Awards and highlights
- Sammy Baugh Trophy (1978); Second-team All-Pac-10 (1978);

Career NFL statistics
- Passing attempts: 972
- Passing completions: 504
- Completion percentage: 51.9%
- TD–INT: 27–32
- Passing yards: 5,816
- Passer rating: 65.8
- Stats at Pro Football Reference

= Steve Dils =

American football player (born 1955)

Stephen Whitfield Dils (born December 8, 1955) is an American former professional football player who was a quarterback for 10 seasons in the National Football League (NFL). He played college football for the Stanford Cardinal.

==College career==
Dils played high school football at Fort Vancouver High School in Vancouver, Washington, and attended Stanford University.
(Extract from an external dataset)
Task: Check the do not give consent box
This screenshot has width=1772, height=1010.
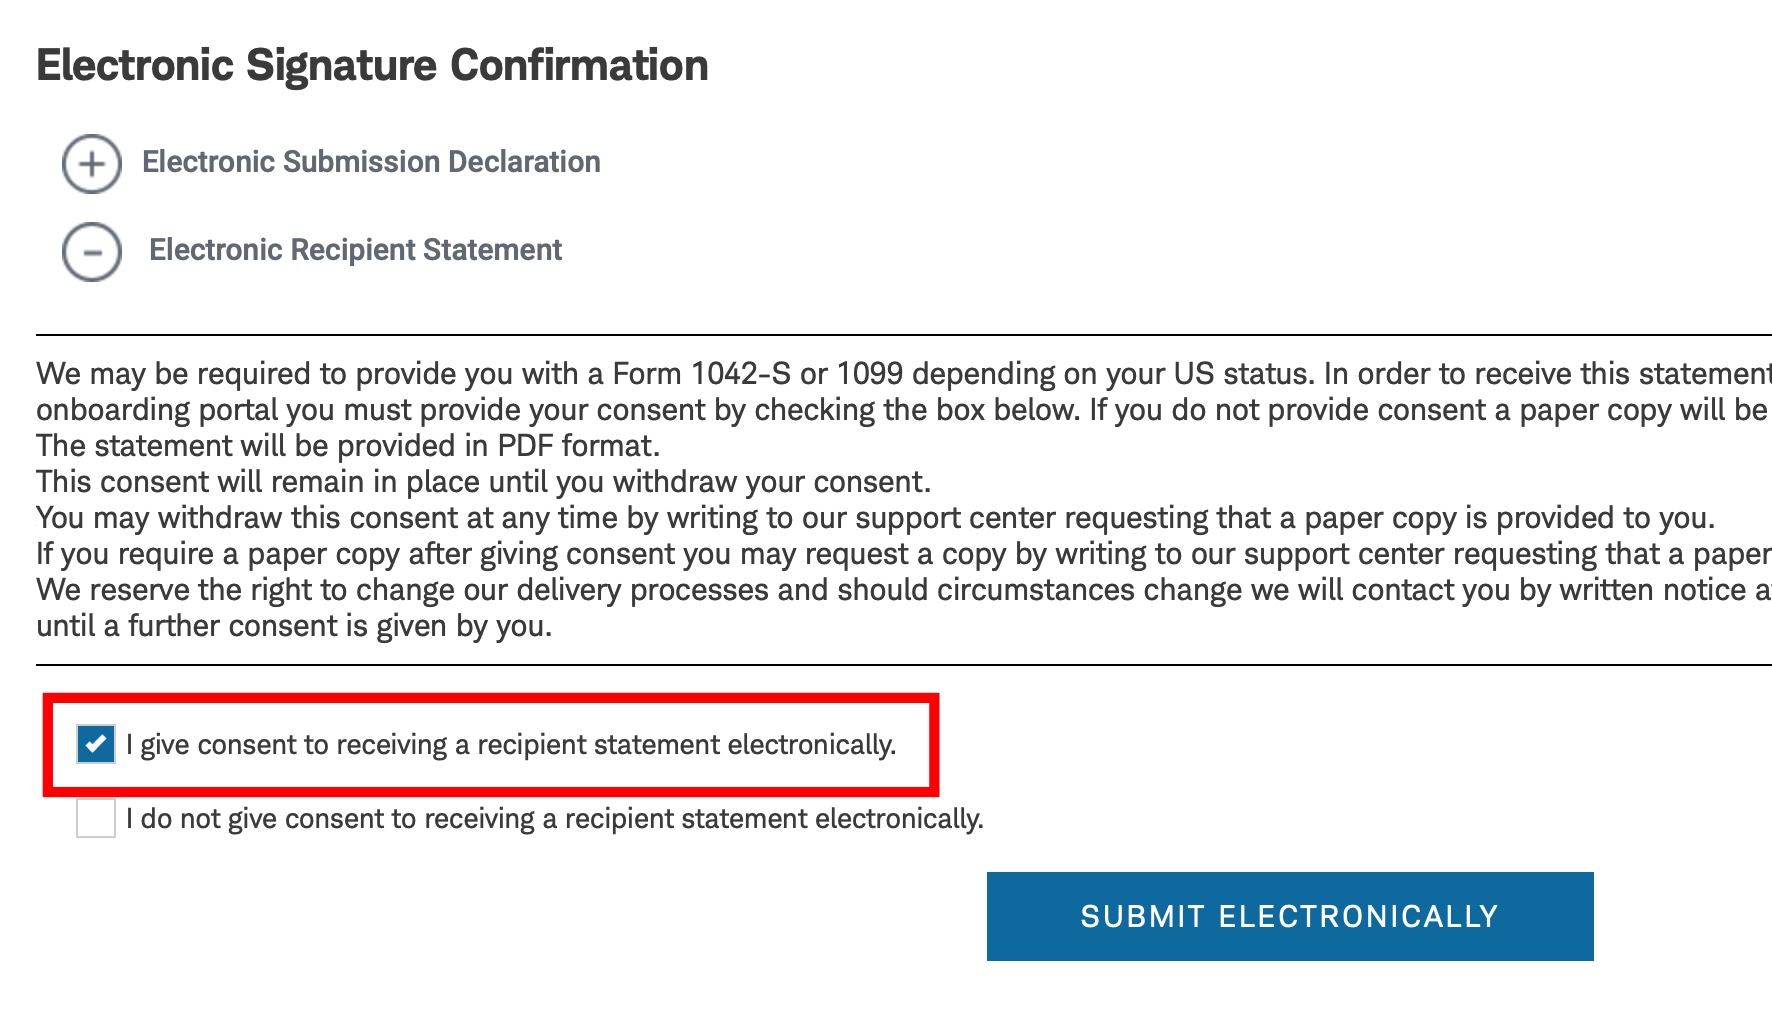Action: coord(96,818)
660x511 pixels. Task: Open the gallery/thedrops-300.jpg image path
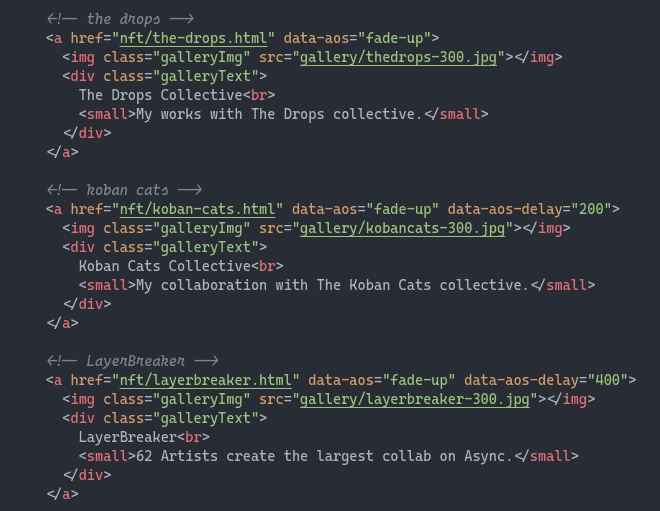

He was Stanford's starting quarterback under Bill Walsh in 1978, and led Stanford to a 25–22 victory over Georgia in the 1978 Bluebonnet Bowl, where he was named the game's offensive most valuable player. That season, Dils won the Sammy Baugh Trophy, awarded to the top passer in college football.

===College statistics===

Legend
|  | Led the Pac-8/Pac-10 |
|  | Led the NCAA |
| Bold | Career high |

College passing statistics*
| Season | Team | GP | Cmp | Att | Yds | Pct | TD | INT | Rtg |
|---|---|---|---|---|---|---|---|---|---|
| 1977 | Stanford | 11 | 27 | 42 | 335 | 64.3 | 1 | 0 | 139.1 |
| 1978 | Stanford | 11 | 247 | 391 | 2,943 | 63.2 | 22 | 15 | 137.3 |
| Career |  | 22 | 274 | 433 | 3,278 | 63.3% | 23 | 15 | 137.5 |

==NFL career==
Dils was selected by the Minnesota Vikings in the fourth round of the 1979 NFL draft. In his second year with the club, he made his first start filling in for an injured Tommy Kramer and led the Vikings to a win over the Washington Redskins, a game which proved crucial to Minnesota's playoff run that year. He played six seasons with the Vikings and started most of the 1983 season, where he was paired in the backfield with former Stanford teammate Darrin Nelson. He was traded to the Los Angeles Rams in 1984. He spent his final full season with the Atlanta Falcons before retiring with the Rams before the 1989 regular season began.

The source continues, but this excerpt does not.